### Document text:
>>>
What is Google Gemma 4 and when was it released?

Google Gemma 4 is Google DeepMind's open-weight model family released on April 2, 2026. It includes 4 sizes — E2B (2.3B effective), E4B (4.5B effective), 26B MoE (3.8B active / 26B total), and 31B Dense. All models are released under Apache 2.0, the most permissive license ever used for a Gemma release.

Is Gemma 4 truly open source?

Yes. Gemma 4 is the first Gemma generation released under the Apache 2.0 license, which allows unrestricted commercial use, modification, and redistribution without requiring permission from Google. Previous Gemma models used Google's custom Gemma license which imposed usage restrictions.

What context window does Gemma 4 support?

The smaller models (E2B and E4B) support 128K token context windows. The larger models (26B MoE and 31B Dense) support 256K token context windows. This is a major improvement over Gemma 3's context limits and enables processing of entire codebases or long documents in a single prompt.

Can Gemma 4 process images, video, and audio?

Yes. All four Gemma 4 models are natively multimodal and support text and image inputs. The E2B and E4B models go further with native video and audio processing capabilities. This makes Gemma 4 the first open-weight model family where the smallest models have the broadest modality support.

How does Gemma 4's thinking mode work?

Gemma 4 includes a configurable thinking mode that generates 4,000+ tokens of internal reasoning before producing a response. This chain-of-thought reasoning can be turned on or off per request, letting developers choose between faster responses for simple tasks and deeper reasoning for complex problems like math, logic, and coding.

What hardware do I need to run Gemma 4 locally?

Gemma 4 E2B and E4B run on devices with as little as 5GB RAM using 4-bit quantization, including smartphones and laptops. The 26B MoE model requires approximately 18GB RAM and the 31B Dense requires approximately 20GB RAM. All models run via Ollama with NVIDIA RTX GPU optimization available.

Key Takeaway

Google Gemma 4 is the most capable open-weight model family ever released under a truly permissive license. The 31B Dense model scores 85.2% on MMLU Pro and ranks 3rd among all open models on Arena AI — while the 26B MoE achieves nearly identical quality with only 3.8B active parameters. For the first time, Gemma ships under Apache 2.0, removing every licensing friction that held back commercial adoption of previous generations.

Google Gemma 4: Everything You Need to Know

Release Overview

Google DeepMind released Gemma 4 on April 2, 2026, introducing four model sizes built on the same technology foundation as Gemini 3. This generation represents the biggest leap in the Gemma family across every dimension: model quality, multimodal capabilities, context length, and licensing terms.
<<<
### Assigned task A:
Extract from the Gemma 4 page, word for word, the part that opens with the words containing "What context window" and closes with "video, and audio?".
### Assigned task B:
Write what comes next on the Gemma 4 page, starting right after its final sentence.
The entries come from a separate source, not from the Gemma 4 page.

### Recorded data:
>>>
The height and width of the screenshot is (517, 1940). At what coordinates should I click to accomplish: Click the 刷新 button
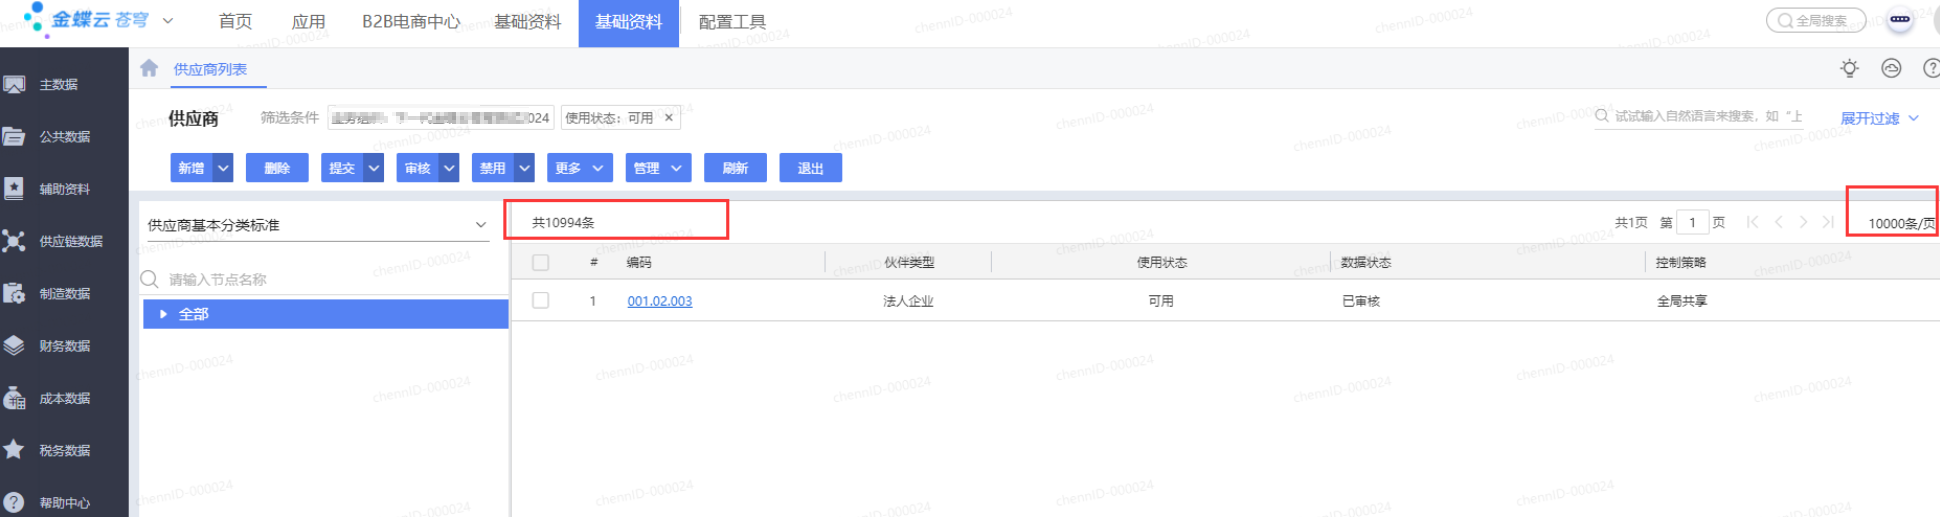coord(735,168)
<<<
>>>
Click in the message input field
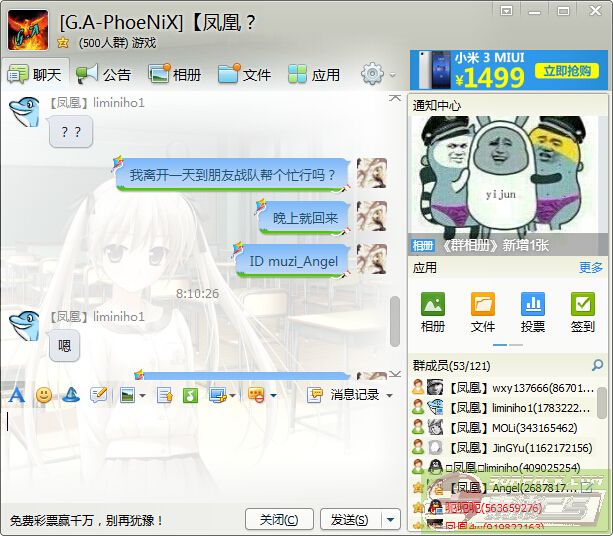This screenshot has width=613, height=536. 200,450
<<<
>>>
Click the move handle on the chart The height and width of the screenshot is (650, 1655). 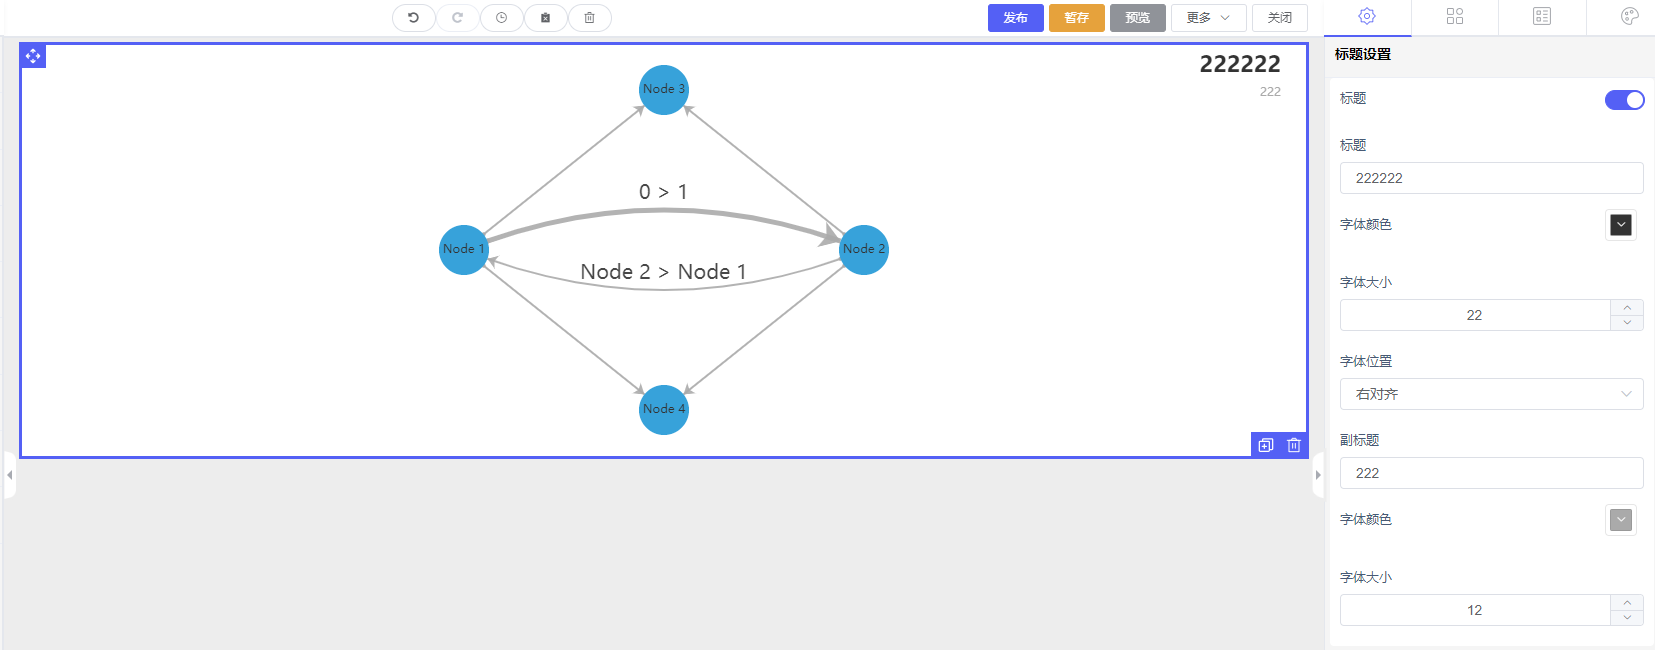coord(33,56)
<<<
### Final answer A:
What context window does Gemma 4 support?

The smaller models (E2B and E4B) support 128K token context windows. The larger models (26B MoE and 31B Dense) support 256K token context windows. This is a major improvement over Gemma 3's context limits and enables processing of entire codebases or long documents in a single prompt.

Can Gemma 4 process images, video, and audio?

### Final answer B:
The key changes from Gemma 3:

Apache 2.0 licensing — no usage restrictions, no custom license, full commercial freedom
Four model sizes instead of three, including a new MoE architecture
Native multimodal support across all sizes (text, images, video, audio)
Configurable thinking mode with 4,000+ token reasoning chains
256K context windows on larger models (up from Gemma 3's limits)
35+ supported languages, pre-trained on 140+ languages
Structured tool use for agentic workflows

The Four Model Sizes

Gemma 4 ships in four distinct sizes, each targeting different deployment scenarios:

Model	Parameters	Active Params	Architecture	Context	Modalities
E2B	2.3B effective	2.3B	Dense	128K	Text, Image, Video, Audio
E4B	4.5B effective	4.5B	Dense	128K	Text, Image, Video, Audio
26B MoE	26B total	3.8B	Mixture of Experts	256K	Text, Image
31B Dense	31B	31B	Dense	256K	Text, Image

Source: Google AI Blog

E2B and E4B: The Edge Models

The smallest Gemma 4 models are designed for on-device deployment. At 2.3B and 4.5B effective parameters respectively, they run on smartphones, tablets, and laptops with as little as 5GB RAM using 4-bit quantization.

What makes these models remarkable is their modality breadth. Despite being the smallest in the family, E2B and E4B are the only Gemma 4 models that support all four input modalities: text, images, video, and audio. This is a deliberate design choice — edge devices with cameras and microphones benefit most from multimodal capabilities.

Both models support 128K token context windows, which is generous for their parameter count and sufficient for most on-device use cases.

26B MoE: Maximum Efficiency

The 26B Mixture of Experts model is arguably the most interesting model in the Gemma 4 lineup. It contains 26B total parameters but only activates 3.8B parameters for any given input — roughly the same compute cost as the E4B model but with access to dramatically more knowledge and capability.

On Arena AI, the 26B MoE ranks 6th among all open models with a score of 1441, despite using only 3.8B active parameters. This efficiency ratio is unprecedented — no other model achieves comparable quality at this compute cost.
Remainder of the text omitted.